Next, in one embodiment, a carbon-thin film overcoating is formed on the entire burnishing surface (including the air groove). Utilizing sputtering 1012 techniques, the surface of the burnishing head is coated with silicon & DLC. As stated, this is done after ion milling (IM) in order to settle loose particles due to re-deposition and for interface lubrication and head durability. In one embodiment, this entire process is done in a relative vacuum.
Next, in an embodiment, the individual burnishing heads are separated, cleaned, and inspected (with a device such as an optical interferometry instrument; e.g., a Vecco™ device) to determine the ABS flatness.
Although several embodiments are specifically illustrated and described herein, it will be appreciated that modifications and variations of the present invention are covered by the above teachings and within the purview of the appended claims without departing from the spirit and intended scope of the invention.
Claims
1. A method to affect a surface of a media comprising:
- providing physical interference between a plurality of elliptical pads of a component and said media surface as the media and the component move with respect to each other.
2. The method of claim 1, said elliptical pads are located on said component with a distribution that is substantially symmetrical with respect to an axis of said component, said axis being generally parallel to a motion vector of the component; and wherein
- said pad distribution provides a plurality of airflow pathways between said plurality of pads.
3. The method of claim 2, wherein the elliptical pads are located on the component with a sizing and distribution such that, as the component passes over the media surface, a substantially uninterrupted area of physical interference is provided generally equal to the width of the slider.
4. The method of claim 3, wherein the component is used to polish the media surface and the plurality of elliptical pads form a burnishing surface.
5. The method of claim 4, wherein the burnishing surface is substantially flat in all planar directions; and wherein
- the pads are designed and distributed such that at least one low-pressure region is created in the plurality of pathways by airflow between said pads.
6. The method of claim 5, wherein the component is a ceramic dummy slider of waste wafer material.
7. The method of claim 5, wherein the component is a burnishing head and the media is a magnetic hard disk.
8. The method of claim 7, wherein said burnishing head is to polish said hard disk by moving from an inner diameter to an outer diameter of the disk as the disk rotates, said hard disk having a rate of angular velocity and said slider having a rate of radial velocity such that the slider forms a spiral path covering generally the entire surface of the hard disk.
9. The method of claim 8, wherein said burnishing head is to polish the surface of the disk while flying slightly above the disk surface.
10. The method of claim 9, wherein said burnishing head is to polish the surface of the disk while flying substantially flatly above the disk surface.
11. The method of claim 8, wherein each elliptical pad has a leading edge which is a first arc, said first arc having an axis perpendicular to the disk surface, and a trailing edge which is a second arc, said second arc having an axis perpendicular to the disk surface and a diameter greater than the first arc.

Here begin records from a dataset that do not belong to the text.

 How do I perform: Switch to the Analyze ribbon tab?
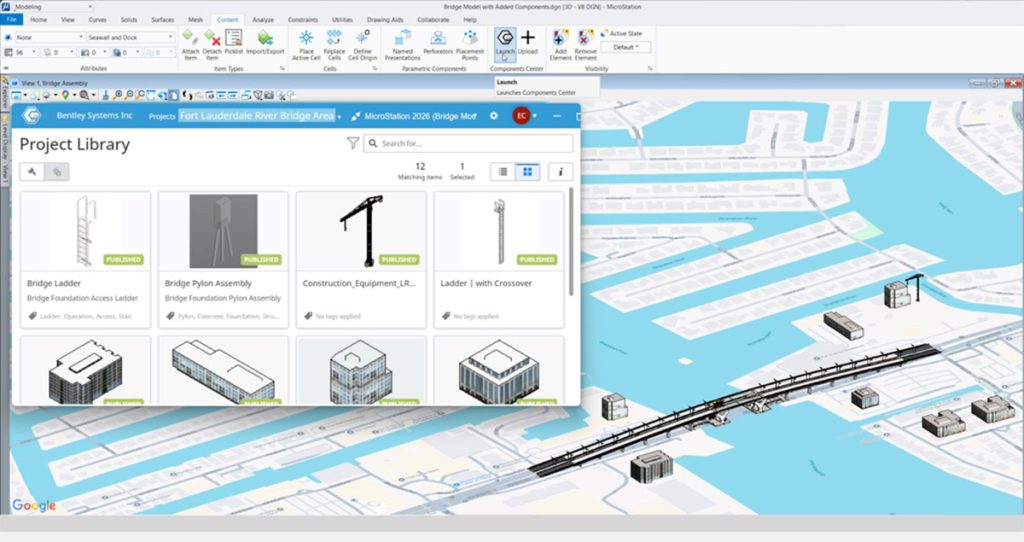click(x=263, y=19)
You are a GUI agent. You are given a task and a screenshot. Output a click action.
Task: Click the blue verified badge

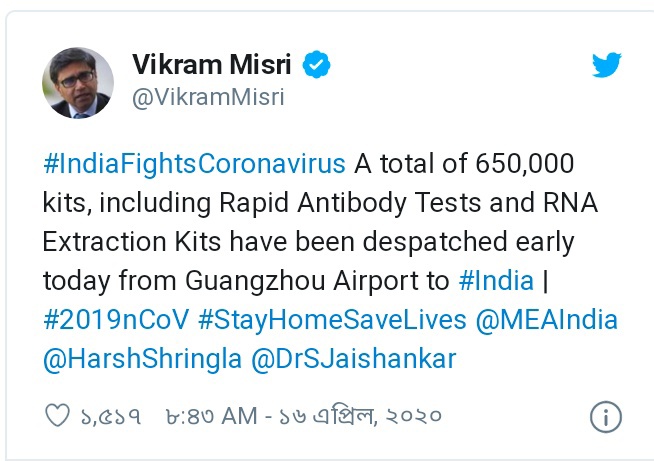coord(317,66)
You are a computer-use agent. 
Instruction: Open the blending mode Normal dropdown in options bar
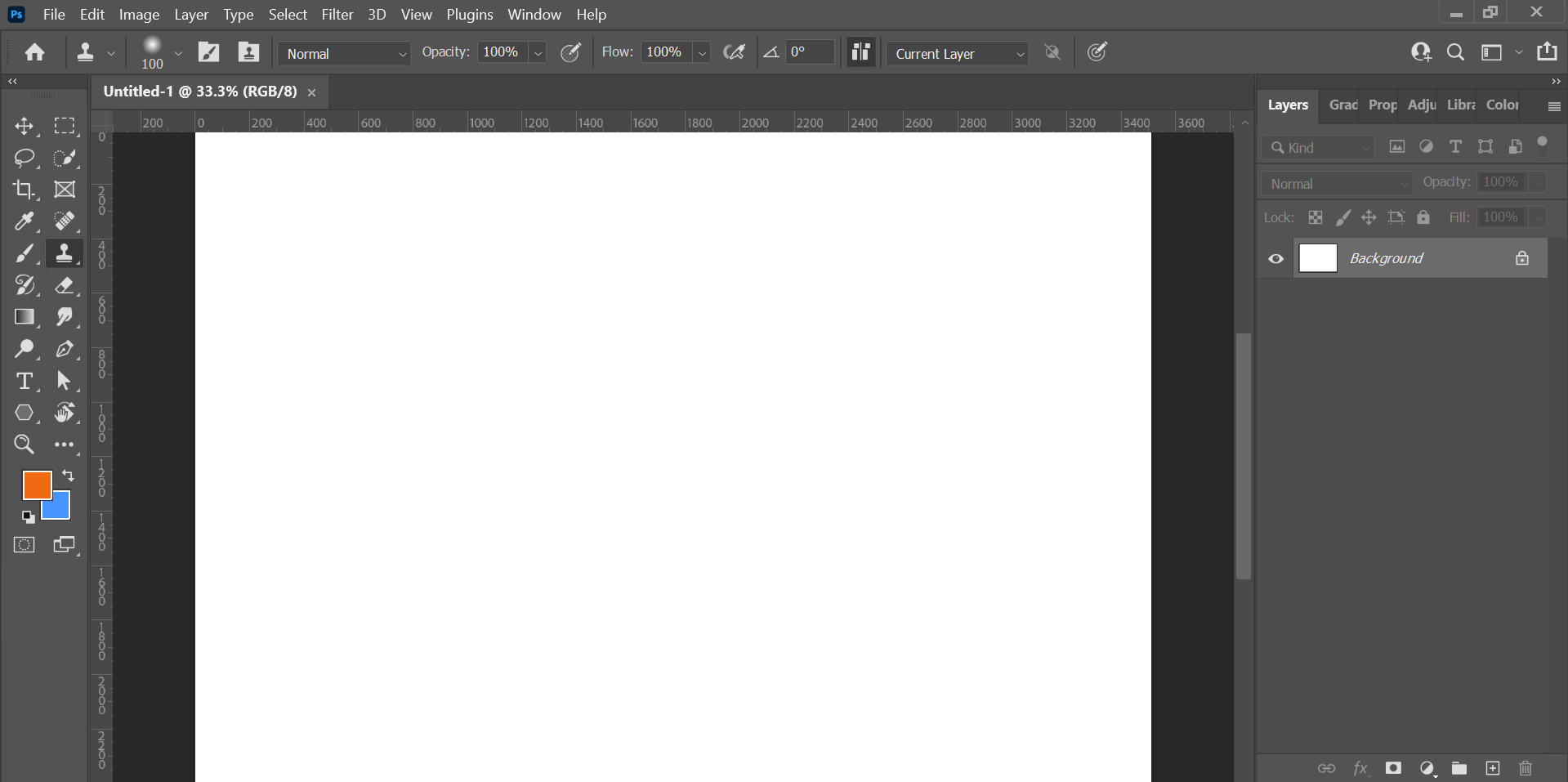point(345,54)
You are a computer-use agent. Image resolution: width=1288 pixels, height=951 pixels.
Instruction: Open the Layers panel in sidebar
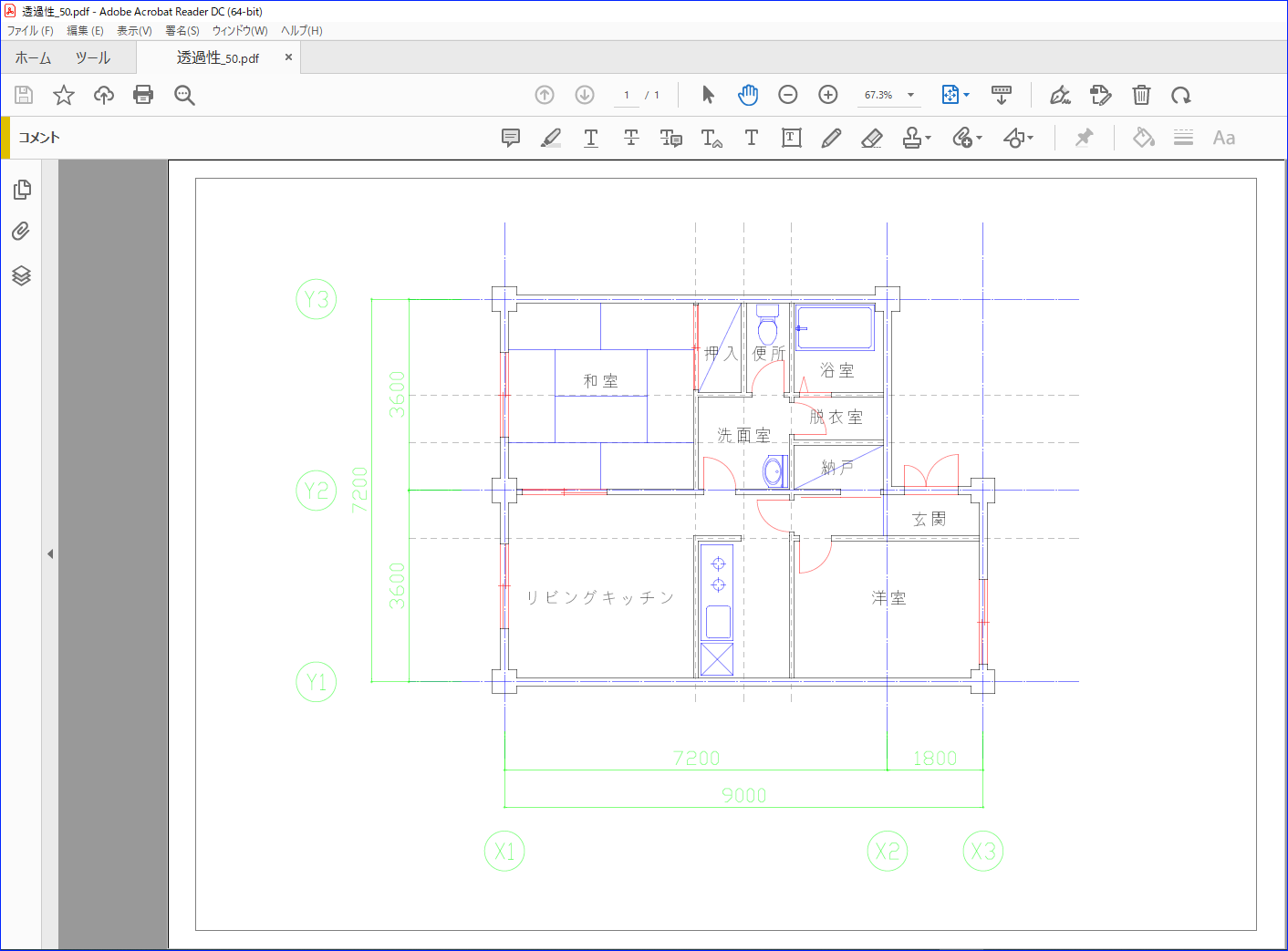pyautogui.click(x=22, y=275)
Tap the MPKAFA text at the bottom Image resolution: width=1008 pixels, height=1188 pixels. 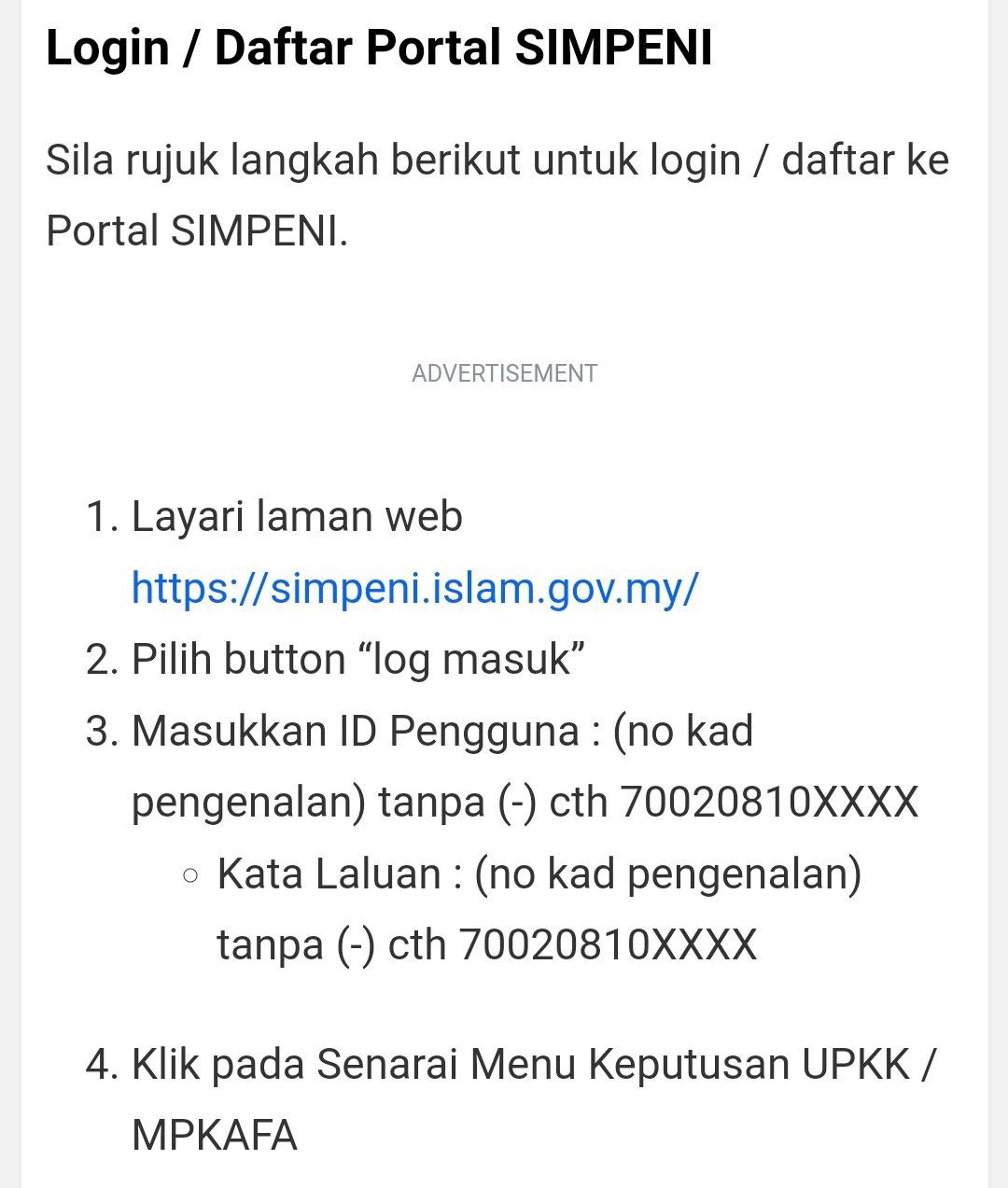[x=215, y=1135]
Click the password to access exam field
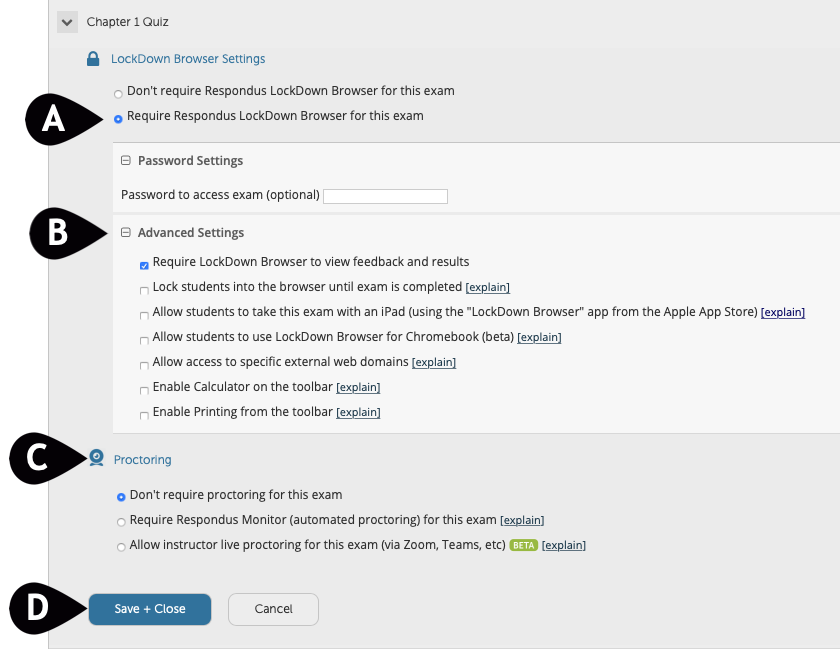 [385, 196]
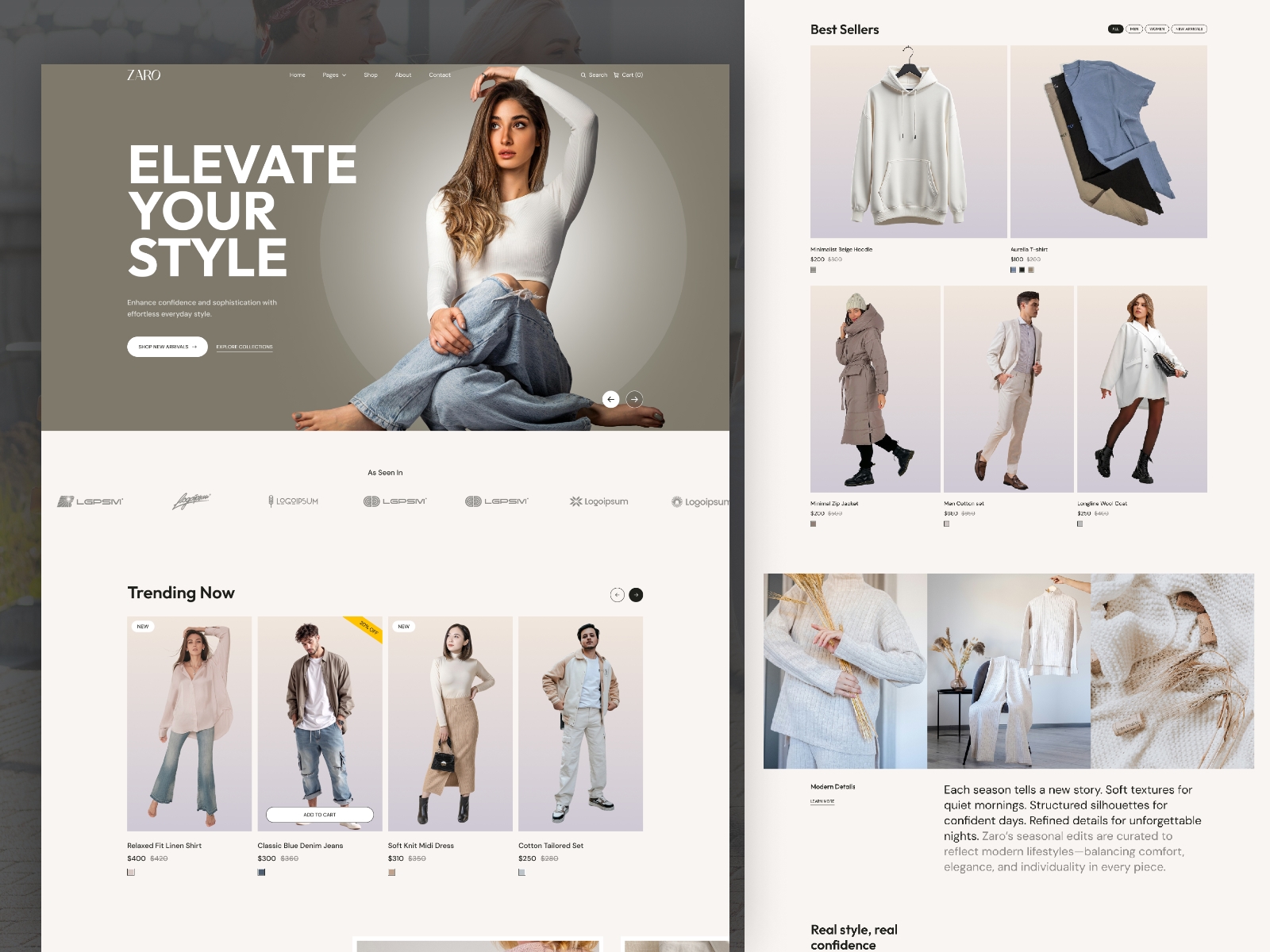Select the NEW ARRIVALS filter pill
The width and height of the screenshot is (1270, 952).
1190,29
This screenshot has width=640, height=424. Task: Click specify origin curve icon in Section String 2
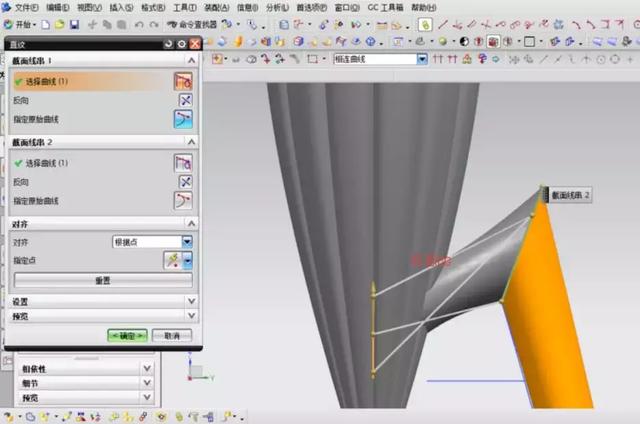(x=183, y=200)
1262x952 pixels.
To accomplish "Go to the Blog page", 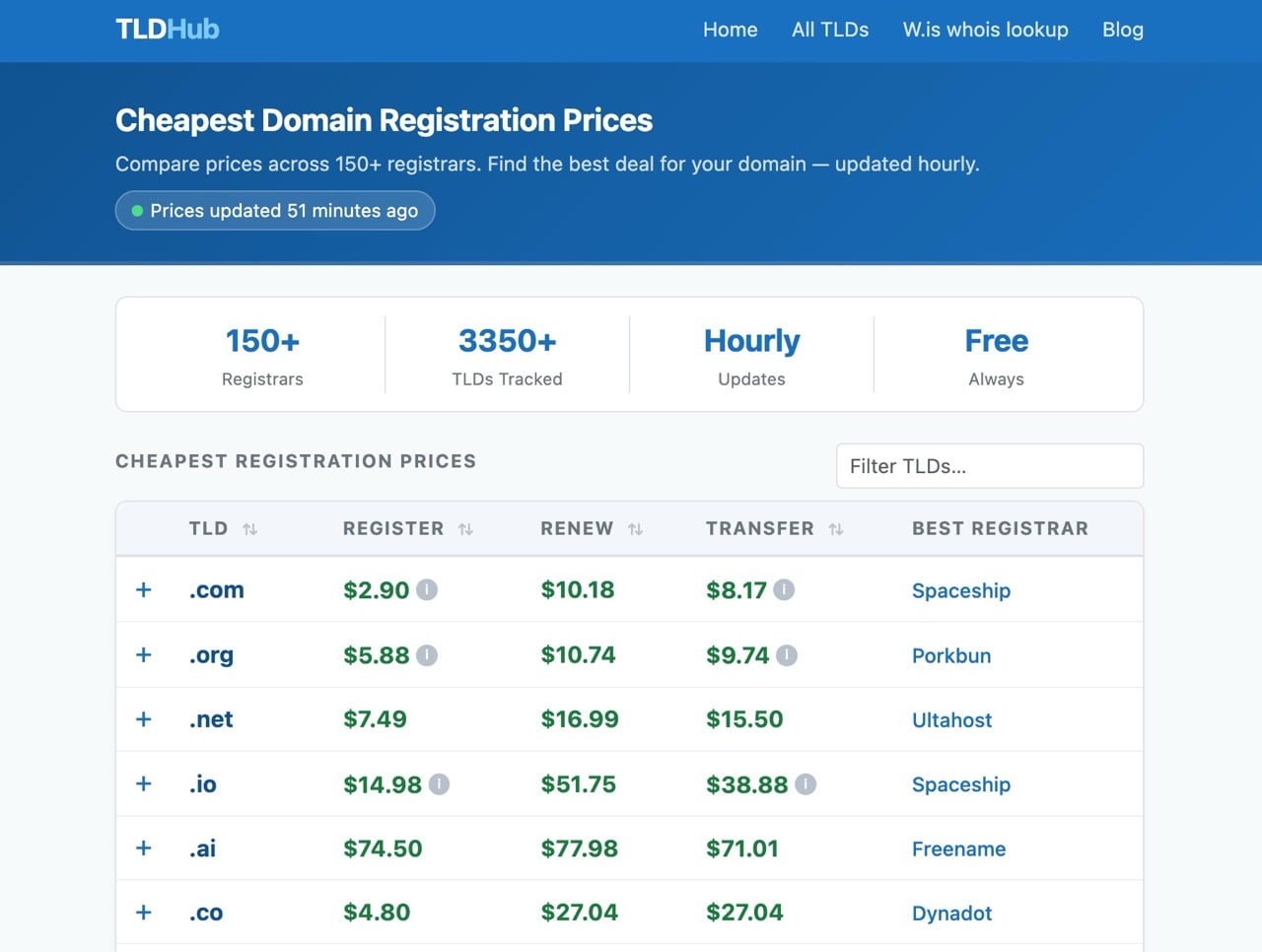I will [1122, 30].
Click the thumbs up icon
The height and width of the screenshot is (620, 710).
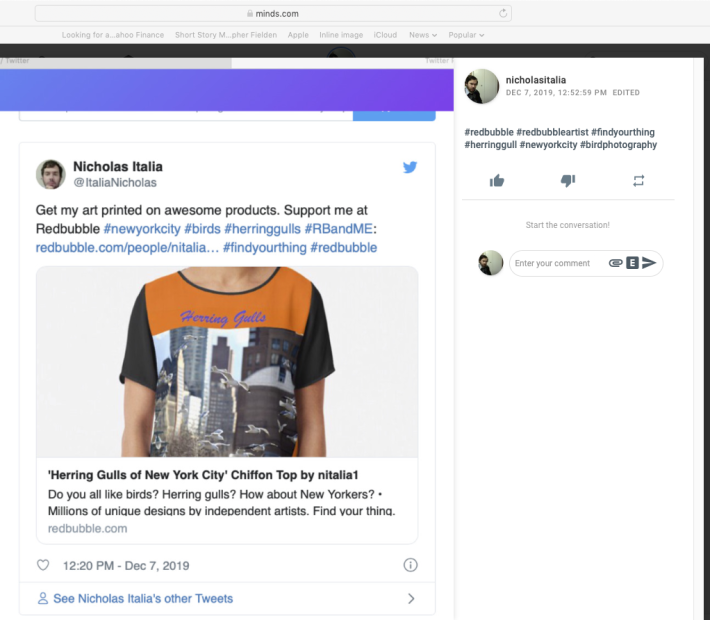click(x=497, y=181)
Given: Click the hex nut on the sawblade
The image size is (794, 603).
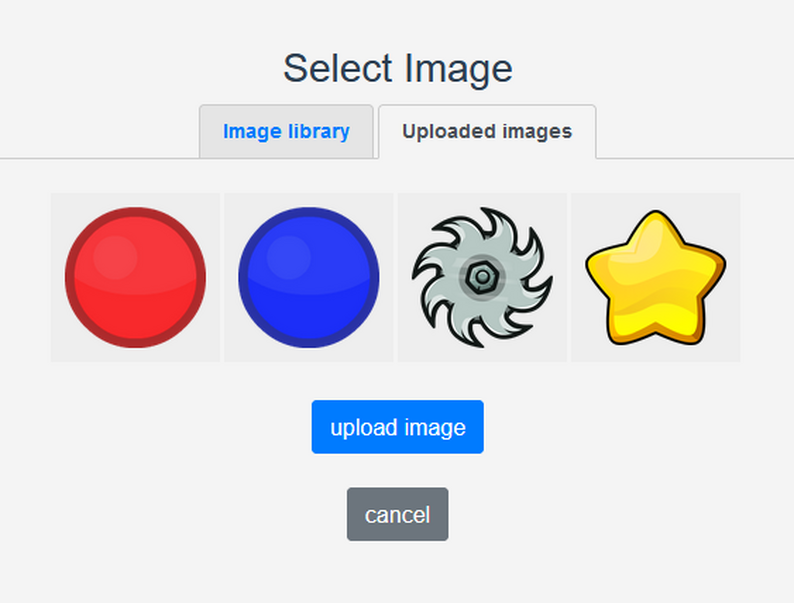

12. The method of claim 11, wherein each elliptical pad is teardrop-shaped.
13. The method of claim 8, wherein said plurality of elliptical pads is formed in the burnishing head by ion etching and lubricant overcoating.
14. The method of claim 13, wherein each elliptical pad is to contact the disk with a rounded pad surface and wherein lubricant overcoating includes applying silicon and diamond-like carbon (DLC).
15. The method of claim 13, wherein said burnishing head includes a substantially uniform distribution of sixteen elliptical pads with rows of pads ordered from a leading edge to a trailing edge with the following quantities:
- a leading edge row having three pads;
- a second row having four pads;
- a third row having three pads;
- a fourth row having four pads; and
- a trailing edge row having two pads;
- said distribution providing a generally crisscrossed pattern of elliptical pads.
16. A method to manufacture a burnishing head comprising:
- covering, with a photo-reactive film coating, a row bar;
- directing light from a specific range of wavelengths through a mask to said film coating;
- removing, with a developer, an unexposed area of said film coating, which leaves an exposed area of said film coating as a photo-resistant surface of said row bar; and
- etching said row bar by ion-milling to form a burnishing surface.
17. The method of claim 16, wherein
- said row bar is made with recycled wafer material;
- said mask is a chrome mask;
- said light is ultra-violet light; and
- said developer is 0.75% Na2CO3.
18. The method of claim 16, further comprising:
- applying a carbon-thin film overcoating to said burnishing surface.
19. The method of claim 18, wherein
- said burnishing surface is overcoated with silicon and diamond-like carbon (DLC);
- said overcoating is applied via sputtering techniques;
- said burnishing surface includes a plurality of raised elliptical pads; and
- said method to manufacture a burnishing head is performed in a relative vacuum.
International Classification: B24B 51/00 (20060101); B24B 49/00 (20060101);